Paris closes the fashion week season. Highlights from Isabel Marant, Louis Vuitton and Lacoste form three distinct directions.






Isabel Marant, photography courtesy of Isabel Marant
Wanderlust into the sunlight
At Isabel Marant, the spring/summer collection marks the start of a new journey. After 20 years, Isabel Marant steps down. Under the Dutch Kim Bekker, now stepping forward as creative director, the collection is inspired by the sun, moving from day into night.
The colour palette ranges from sun-bleached ease towards something more like sunset. Cream, sand, sun-faded tones set the tone. Closer to evening, desert tones deepen into bronze, dark violet, and black.
The always bohemian-inspired silhouettes have a looser aesthetic. Traveller-style workwear appears throughout. A mix of cargo trousers with folded hems, uniform-style or cotton aviator jackets or blouses with many pockets, and slouchy boots. Garments are wrapped around the waist. Soft linen and cotton fabrics sit alongside lightweight knits and more sturdy ones. Clothes shaped by heat, sand, and travel. Patchwork, leather and cotton in one look, styled for the road or a festival. Accessories match that direction. Leather or suede boots, slightly slouched with a worn look. Slippers contrast with lace-up boots. Belts with multiple eyelets. New bag shapes appear, larger, softer, closer to a hobo style. Silver necklaces and bracelets.
As night falls, another silhouette emerges. More skin is shown. Details become more visible. Tops with fringes and small beads, short spaghetti dresses with delicate beading. Embroidery, cutouts, and layered textures.
Iconic pieces for the bohemian French girl.






Lacoste, courtesy of Lacoste
Love Sports
At Lacoste, the core is sport. For the new season, creative director Pelagia Kolotouros takes the tennis court and locker room as a starting point.
The bright palette references the tennis court. Clay, grass green, white markings, deeper tones. Very familiar colours, reworked into a more layered composition, also through a variety of stripes. Don’t forget tangerine orange and royal blue as well.
Silhouettes in both menswear and womenswear are tailored in a sporty way. Tailoring softens into more slouchy shapes, with slightly oversized polos, shirts and outerwear. Many sporty jackets feature large zippers in contrasting colours. Diverse materials are at play here. Sheer layering, towel textures, nylon and reflective leather. One model wears an oversized white polo shirt, combined with a towel wrapped over wide trousers. It feels fun and playful. Accessories and details carry this concept further. Bags have a softer structure, while graphics and text reference the world of sport. Also large wallets and cardholders worn as necklaces. The crocodile returns as well.
The collection holds between sport and fashion, between performance and leisure.
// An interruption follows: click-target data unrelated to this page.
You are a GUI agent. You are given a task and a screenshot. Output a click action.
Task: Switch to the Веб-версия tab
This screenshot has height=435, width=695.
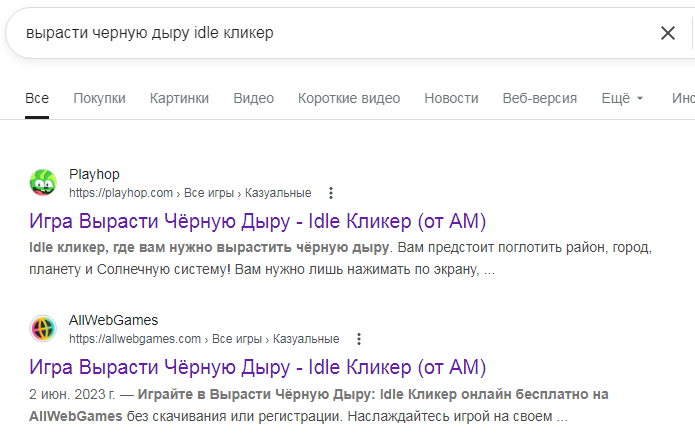539,98
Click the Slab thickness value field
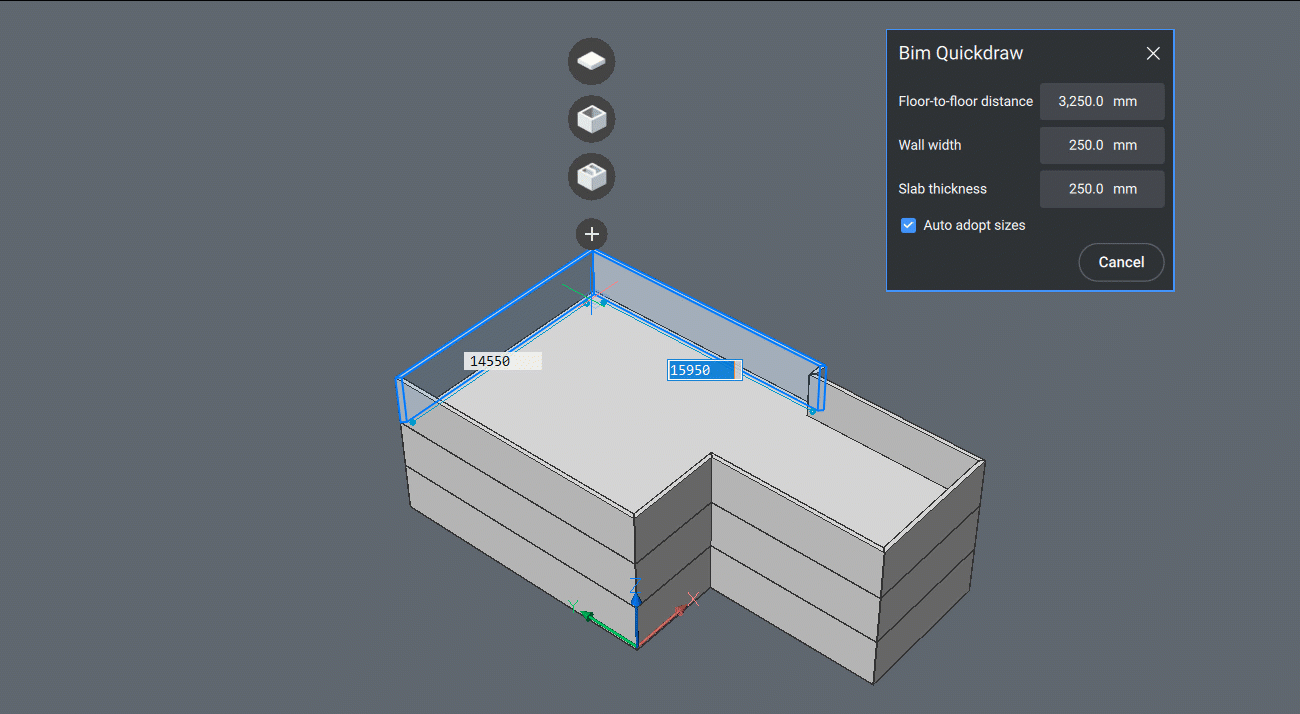The image size is (1300, 714). 1102,189
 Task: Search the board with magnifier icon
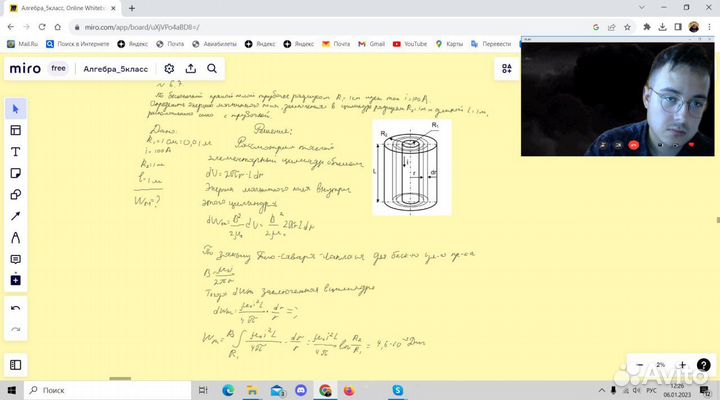(x=212, y=69)
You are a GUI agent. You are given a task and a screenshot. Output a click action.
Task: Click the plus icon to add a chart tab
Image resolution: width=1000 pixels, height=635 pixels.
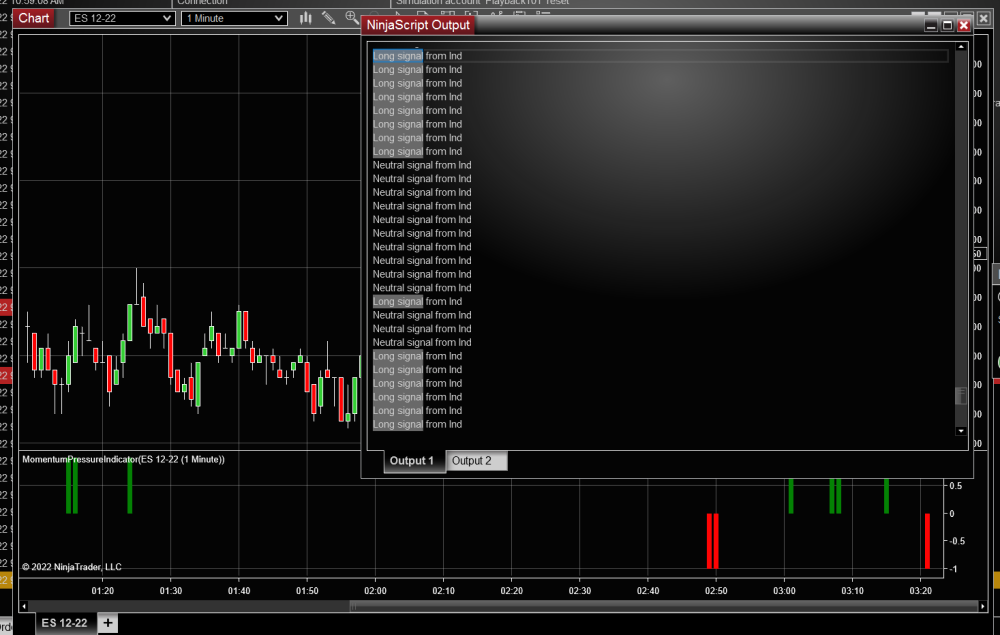tap(106, 622)
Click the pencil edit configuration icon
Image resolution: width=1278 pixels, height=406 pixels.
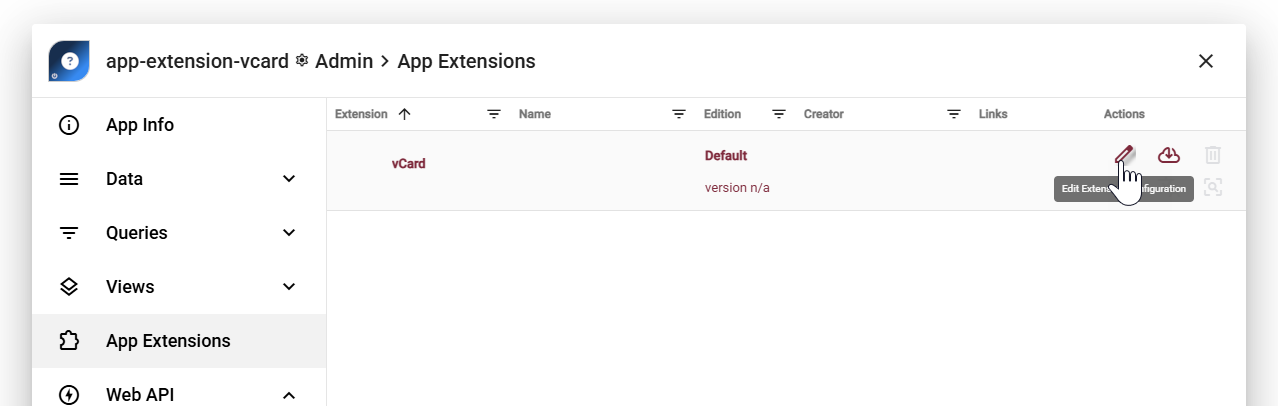[x=1125, y=155]
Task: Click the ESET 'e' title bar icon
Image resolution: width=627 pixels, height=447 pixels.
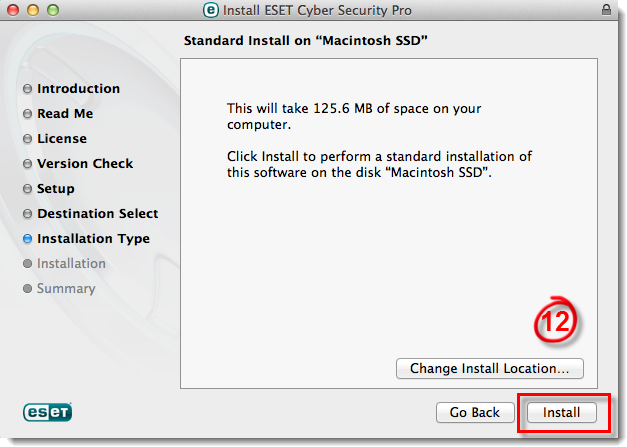Action: click(211, 10)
Louis Vuitton, courtesy of Louis Vuitton
In Private Quarters
At Louis Vuitton, creative director Nicolas Ghesquière chooses the former summer apartments of Queen Anne of Austria inside the Louvre as the setting for the collection. The venue feels almost intimate. This time, the collection carries a historical layer, while remaining private in its atmosphere. A more intimate evocation of home.
The space is designed by French scenographer Marie-Anne Derville, who dresses it with 18th-century cabinets, ceramics by Pierre-Adrien Dalpayrat, and Art Deco chairs by Michel Dufet. The Louvre restored this gallery; the statues will return and remain there permanently.
Ghesquière centres on the idea of dressing within the private sphere. Not dressing down, rather dressing with intention, even at home. There is structure in softness. Volume on volume, at times almost over-exaggerated. Corsets sit over fluid trousers, knits wrap around the body. It feels like walking through a home, wrapping yourself in cosy wools in soft pastels. A sense of warmth, of being indoors.
Shapes reference different moments in time. Light silks, wool, layered textures give the body another silhouette. Neutral, earthy tones are combined with powder blues and soft pinks. The palette continues into deeper shades as well.
Furniture and objects from different periods are brought together in the setting, echoing the collection. There is a sense of play. Proportions exaggerate, combinations feel unexpected. Almost like dressing up for fun at home. A kind of inner private travelogue.
All images, courtesy of the designers.